◆ DIRECTIONS FOR THIS TASK ◆
Write out every record in full, keeping each character exactly as it is.

◆ MATERIAL TO PROCESS ◆

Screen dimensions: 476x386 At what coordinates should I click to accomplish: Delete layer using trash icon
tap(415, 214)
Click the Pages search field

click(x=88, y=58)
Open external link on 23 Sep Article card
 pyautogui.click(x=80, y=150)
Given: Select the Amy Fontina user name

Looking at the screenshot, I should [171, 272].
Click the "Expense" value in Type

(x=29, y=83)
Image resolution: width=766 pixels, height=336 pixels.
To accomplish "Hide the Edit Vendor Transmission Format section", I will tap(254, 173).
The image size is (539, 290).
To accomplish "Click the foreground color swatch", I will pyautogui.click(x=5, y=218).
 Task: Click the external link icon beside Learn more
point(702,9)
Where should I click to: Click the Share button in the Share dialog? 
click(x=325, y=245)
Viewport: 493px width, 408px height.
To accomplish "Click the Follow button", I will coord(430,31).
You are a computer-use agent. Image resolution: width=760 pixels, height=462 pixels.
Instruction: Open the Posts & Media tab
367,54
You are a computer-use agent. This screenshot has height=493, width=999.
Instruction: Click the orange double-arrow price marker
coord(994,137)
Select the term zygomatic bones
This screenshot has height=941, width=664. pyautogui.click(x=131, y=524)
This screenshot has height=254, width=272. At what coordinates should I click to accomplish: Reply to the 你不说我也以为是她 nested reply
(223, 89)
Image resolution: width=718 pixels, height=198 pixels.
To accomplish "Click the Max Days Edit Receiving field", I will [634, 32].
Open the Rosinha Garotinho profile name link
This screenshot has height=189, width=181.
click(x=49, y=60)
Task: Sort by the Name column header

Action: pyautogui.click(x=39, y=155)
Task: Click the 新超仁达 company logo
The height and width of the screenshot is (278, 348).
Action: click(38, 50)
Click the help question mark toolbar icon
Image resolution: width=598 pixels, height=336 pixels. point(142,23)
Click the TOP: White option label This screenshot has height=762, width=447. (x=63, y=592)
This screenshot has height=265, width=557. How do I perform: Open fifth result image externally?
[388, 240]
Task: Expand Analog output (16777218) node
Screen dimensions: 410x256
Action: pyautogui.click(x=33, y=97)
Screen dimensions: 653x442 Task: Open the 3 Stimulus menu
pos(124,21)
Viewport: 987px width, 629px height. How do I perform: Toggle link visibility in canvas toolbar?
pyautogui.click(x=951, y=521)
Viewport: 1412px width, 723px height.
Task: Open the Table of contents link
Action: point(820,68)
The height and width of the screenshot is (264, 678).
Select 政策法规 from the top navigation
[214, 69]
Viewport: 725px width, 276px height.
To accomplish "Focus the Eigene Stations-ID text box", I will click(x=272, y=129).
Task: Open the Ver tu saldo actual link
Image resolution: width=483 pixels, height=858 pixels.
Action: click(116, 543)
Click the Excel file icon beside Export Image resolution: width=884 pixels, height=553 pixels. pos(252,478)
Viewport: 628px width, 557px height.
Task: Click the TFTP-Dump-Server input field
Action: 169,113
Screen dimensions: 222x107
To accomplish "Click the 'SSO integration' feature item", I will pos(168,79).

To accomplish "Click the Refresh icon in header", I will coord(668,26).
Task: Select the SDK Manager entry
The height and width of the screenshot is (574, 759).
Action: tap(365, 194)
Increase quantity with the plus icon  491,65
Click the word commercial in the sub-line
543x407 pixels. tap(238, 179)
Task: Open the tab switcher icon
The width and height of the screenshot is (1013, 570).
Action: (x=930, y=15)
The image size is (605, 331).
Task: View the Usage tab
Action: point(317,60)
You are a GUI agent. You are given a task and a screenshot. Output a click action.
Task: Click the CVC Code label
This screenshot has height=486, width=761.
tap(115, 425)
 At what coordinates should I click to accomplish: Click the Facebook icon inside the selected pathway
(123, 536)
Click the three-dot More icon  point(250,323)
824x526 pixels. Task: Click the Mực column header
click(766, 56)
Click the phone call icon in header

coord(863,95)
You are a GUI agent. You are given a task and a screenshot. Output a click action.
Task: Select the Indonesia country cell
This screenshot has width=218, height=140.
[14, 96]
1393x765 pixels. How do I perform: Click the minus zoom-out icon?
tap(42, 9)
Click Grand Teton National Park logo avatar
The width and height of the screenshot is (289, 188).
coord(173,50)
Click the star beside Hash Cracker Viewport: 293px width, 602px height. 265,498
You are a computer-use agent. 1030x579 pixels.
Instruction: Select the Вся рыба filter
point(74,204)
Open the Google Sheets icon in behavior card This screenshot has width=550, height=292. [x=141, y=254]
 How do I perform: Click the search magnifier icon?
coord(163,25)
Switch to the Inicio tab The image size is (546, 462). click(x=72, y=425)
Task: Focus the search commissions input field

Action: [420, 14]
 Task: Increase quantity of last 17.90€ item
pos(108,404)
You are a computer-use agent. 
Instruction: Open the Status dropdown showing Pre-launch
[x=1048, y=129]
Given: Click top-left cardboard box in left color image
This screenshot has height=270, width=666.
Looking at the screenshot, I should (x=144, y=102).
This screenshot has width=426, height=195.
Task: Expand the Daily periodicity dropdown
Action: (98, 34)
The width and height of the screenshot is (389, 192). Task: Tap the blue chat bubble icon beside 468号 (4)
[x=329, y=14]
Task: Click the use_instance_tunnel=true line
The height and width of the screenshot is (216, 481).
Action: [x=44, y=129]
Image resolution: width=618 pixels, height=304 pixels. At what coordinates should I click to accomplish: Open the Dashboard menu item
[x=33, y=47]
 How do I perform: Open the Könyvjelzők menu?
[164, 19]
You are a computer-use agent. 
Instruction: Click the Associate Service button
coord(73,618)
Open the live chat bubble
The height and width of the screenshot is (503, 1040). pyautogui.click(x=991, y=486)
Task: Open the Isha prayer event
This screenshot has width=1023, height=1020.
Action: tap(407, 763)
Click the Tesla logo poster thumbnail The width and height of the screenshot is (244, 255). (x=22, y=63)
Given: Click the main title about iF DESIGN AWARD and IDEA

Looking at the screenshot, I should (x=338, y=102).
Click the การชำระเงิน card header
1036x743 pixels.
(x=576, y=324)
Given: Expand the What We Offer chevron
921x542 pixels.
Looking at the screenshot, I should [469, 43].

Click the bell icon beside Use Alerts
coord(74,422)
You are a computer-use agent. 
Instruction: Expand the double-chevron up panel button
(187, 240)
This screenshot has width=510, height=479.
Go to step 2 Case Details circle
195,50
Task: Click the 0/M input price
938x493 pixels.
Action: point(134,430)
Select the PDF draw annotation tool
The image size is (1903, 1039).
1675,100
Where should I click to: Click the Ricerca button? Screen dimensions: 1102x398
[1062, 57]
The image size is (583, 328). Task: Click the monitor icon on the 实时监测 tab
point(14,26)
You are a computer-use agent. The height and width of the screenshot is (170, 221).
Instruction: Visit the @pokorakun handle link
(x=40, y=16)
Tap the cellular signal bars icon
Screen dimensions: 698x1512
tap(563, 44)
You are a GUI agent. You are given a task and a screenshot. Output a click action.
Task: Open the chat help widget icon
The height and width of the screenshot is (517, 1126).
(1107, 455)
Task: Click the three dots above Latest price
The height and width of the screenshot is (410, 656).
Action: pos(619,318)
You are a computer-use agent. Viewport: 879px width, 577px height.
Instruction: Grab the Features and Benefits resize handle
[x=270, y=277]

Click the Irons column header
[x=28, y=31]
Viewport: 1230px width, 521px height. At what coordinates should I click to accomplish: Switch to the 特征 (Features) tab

◆ ANSWER ◆
Screen dimensions: 476x386 At what coordinates should I click to accomplish: Delete layer using trash icon
tap(415, 214)
Click the Pages search field

click(x=88, y=58)
Open external link on 23 Sep Article card
 pyautogui.click(x=80, y=150)
Given: Select the Amy Fontina user name

Looking at the screenshot, I should [171, 272].
Click the "Expense" value in Type

(x=29, y=83)
Image resolution: width=766 pixels, height=336 pixels.
To accomplish "Hide the Edit Vendor Transmission Format section", I will tap(254, 173).
The image size is (539, 290).
To accomplish "Click the foreground color swatch", I will pyautogui.click(x=5, y=218).
 Task: Click the external link icon beside Learn more
point(702,9)
Where should I click to: Click the Share button in the Share dialog? 
click(x=325, y=245)
Viewport: 493px width, 408px height.
To accomplish "Click the Follow button", I will coord(430,31).
You are a computer-use agent. Image resolution: width=760 pixels, height=462 pixels.
Instruction: Open the Posts & Media tab
367,54
You are a computer-use agent. This screenshot has height=493, width=999.
Instruction: Click the orange double-arrow price marker
coord(994,137)
Select the term zygomatic bones
This screenshot has height=941, width=664. pyautogui.click(x=131, y=524)
This screenshot has height=254, width=272. At what coordinates should I click to accomplish: Reply to the 你不说我也以为是她 nested reply
(223, 89)
Image resolution: width=718 pixels, height=198 pixels.
To accomplish "Click the Max Days Edit Receiving field", I will [634, 32].
Open the Rosinha Garotinho profile name link
This screenshot has height=189, width=181.
click(x=49, y=60)
Task: Sort by the Name column header

Action: pyautogui.click(x=39, y=155)
Task: Click the 新超仁达 company logo
The height and width of the screenshot is (278, 348).
Action: click(38, 50)
Click the help question mark toolbar icon
Image resolution: width=598 pixels, height=336 pixels. point(142,23)
Click the TOP: White option label This screenshot has height=762, width=447. (x=63, y=592)
This screenshot has height=265, width=557. How do I perform: Open fifth result image externally?
[388, 240]
Task: Expand Analog output (16777218) node
Screen dimensions: 410x256
Action: pyautogui.click(x=33, y=97)
Screen dimensions: 653x442 Task: Open the 3 Stimulus menu
pos(124,21)
Viewport: 987px width, 629px height. How do I perform: Toggle link visibility in canvas toolbar?
pyautogui.click(x=951, y=521)
Viewport: 1412px width, 723px height.
Task: Open the Table of contents link
Action: point(820,68)
The height and width of the screenshot is (264, 678).
Select 政策法规 from the top navigation
[214, 69]
Viewport: 725px width, 276px height.
To accomplish "Focus the Eigene Stations-ID text box", I will click(x=272, y=129).
Task: Open the Ver tu saldo actual link
Image resolution: width=483 pixels, height=858 pixels.
Action: click(116, 543)
Click the Excel file icon beside Export Image resolution: width=884 pixels, height=553 pixels. pos(252,478)
Viewport: 628px width, 557px height.
Task: Click the TFTP-Dump-Server input field
Action: 169,113
Screen dimensions: 222x107
To accomplish "Click the 'SSO integration' feature item", I will pos(168,79).

To accomplish "Click the Refresh icon in header", I will coord(668,26).
Task: Select the SDK Manager entry
The height and width of the screenshot is (574, 759).
Action: tap(365, 194)
Increase quantity with the plus icon  491,65
Click the word commercial in the sub-line
543x407 pixels. tap(238, 179)
Task: Open the tab switcher icon
The width and height of the screenshot is (1013, 570).
Action: (x=930, y=15)
The image size is (605, 331).
Task: View the Usage tab
Action: point(317,60)
You are a GUI agent. You are given a task and a screenshot. Output a click action.
Task: Click the CVC Code label
This screenshot has height=486, width=761.
tap(115, 425)
 At what coordinates should I click to accomplish: Click the Facebook icon inside the selected pathway
(123, 536)
Click the three-dot More icon  point(250,323)
824x526 pixels. Task: Click the Mực column header
click(766, 56)
Click the phone call icon in header

coord(863,95)
You are a GUI agent. You are given a task and a screenshot. Output a click action.
Task: Select the Indonesia country cell
This screenshot has width=218, height=140.
[14, 96]
1393x765 pixels. How do I perform: Click the minus zoom-out icon?
tap(42, 9)
Click Grand Teton National Park logo avatar
The width and height of the screenshot is (289, 188).
coord(173,50)
Click the star beside Hash Cracker Viewport: 293px width, 602px height. 265,498
You are a computer-use agent. 1030x579 pixels.
Instruction: Select the Вся рыба filter
point(74,204)
Open the Google Sheets icon in behavior card This screenshot has width=550, height=292. [x=141, y=254]
 How do I perform: Click the search magnifier icon?
coord(163,25)
Switch to the Inicio tab The image size is (546, 462). click(x=72, y=425)
Task: Focus the search commissions input field

Action: [420, 14]
 Task: Increase quantity of last 17.90€ item
pos(108,404)
You are a computer-use agent. 
Instruction: Open the Status dropdown showing Pre-launch
[x=1048, y=129]
Given: Click top-left cardboard box in left color image
This screenshot has height=270, width=666.
Looking at the screenshot, I should (x=144, y=102).
This screenshot has width=426, height=195.
Task: Expand the Daily periodicity dropdown
Action: (98, 34)
The width and height of the screenshot is (389, 192). Task: Tap the blue chat bubble icon beside 468号 (4)
[x=329, y=14]
Task: Click the use_instance_tunnel=true line
The height and width of the screenshot is (216, 481).
Action: [x=44, y=129]
Image resolution: width=618 pixels, height=304 pixels. At what coordinates should I click to accomplish: Open the Dashboard menu item
[x=33, y=47]
 How do I perform: Open the Könyvjelzők menu?
[164, 19]
You are a computer-use agent. 
Instruction: Click the Associate Service button
coord(73,618)
Open the live chat bubble
The height and width of the screenshot is (503, 1040). pyautogui.click(x=991, y=486)
Task: Open the Isha prayer event
This screenshot has width=1023, height=1020.
Action: tap(407, 763)
Click the Tesla logo poster thumbnail The width and height of the screenshot is (244, 255). (x=22, y=63)
Given: Click the main title about iF DESIGN AWARD and IDEA

Looking at the screenshot, I should (x=338, y=102).
Click the การชำระเงิน card header
1036x743 pixels.
(x=576, y=324)
Given: Expand the What We Offer chevron
921x542 pixels.
Looking at the screenshot, I should [469, 43].

Click the bell icon beside Use Alerts
coord(74,422)
You are a computer-use agent. 
Instruction: Expand the double-chevron up panel button
(187, 240)
This screenshot has width=510, height=479.
Go to step 2 Case Details circle
195,50
Task: Click the 0/M input price
938x493 pixels.
Action: point(134,430)
Select the PDF draw annotation tool
The image size is (1903, 1039).
1675,100
Where should I click to: Click the Ricerca button? Screen dimensions: 1102x398
[1062, 57]
The image size is (583, 328). Task: Click the monitor icon on the 实时监测 tab
point(14,26)
You are a computer-use agent. The height and width of the screenshot is (170, 221).
Instruction: Visit the @pokorakun handle link
(x=40, y=16)
Tap the cellular signal bars icon
Screen dimensions: 698x1512
tap(563, 44)
You are a GUI agent. You are given a task and a screenshot. Output a click action.
Task: Open the chat help widget icon
The height and width of the screenshot is (517, 1126).
(1107, 455)
Task: Click the three dots above Latest price
The height and width of the screenshot is (410, 656).
Action: pos(619,318)
You are a computer-use agent. Viewport: 879px width, 577px height.
Instruction: Grab the Features and Benefits resize handle
[x=270, y=277]

Click the Irons column header
[x=28, y=31]
Viewport: 1230px width, 521px height. At what coordinates should I click to accomplish: Switch to the 特征 (Features) tab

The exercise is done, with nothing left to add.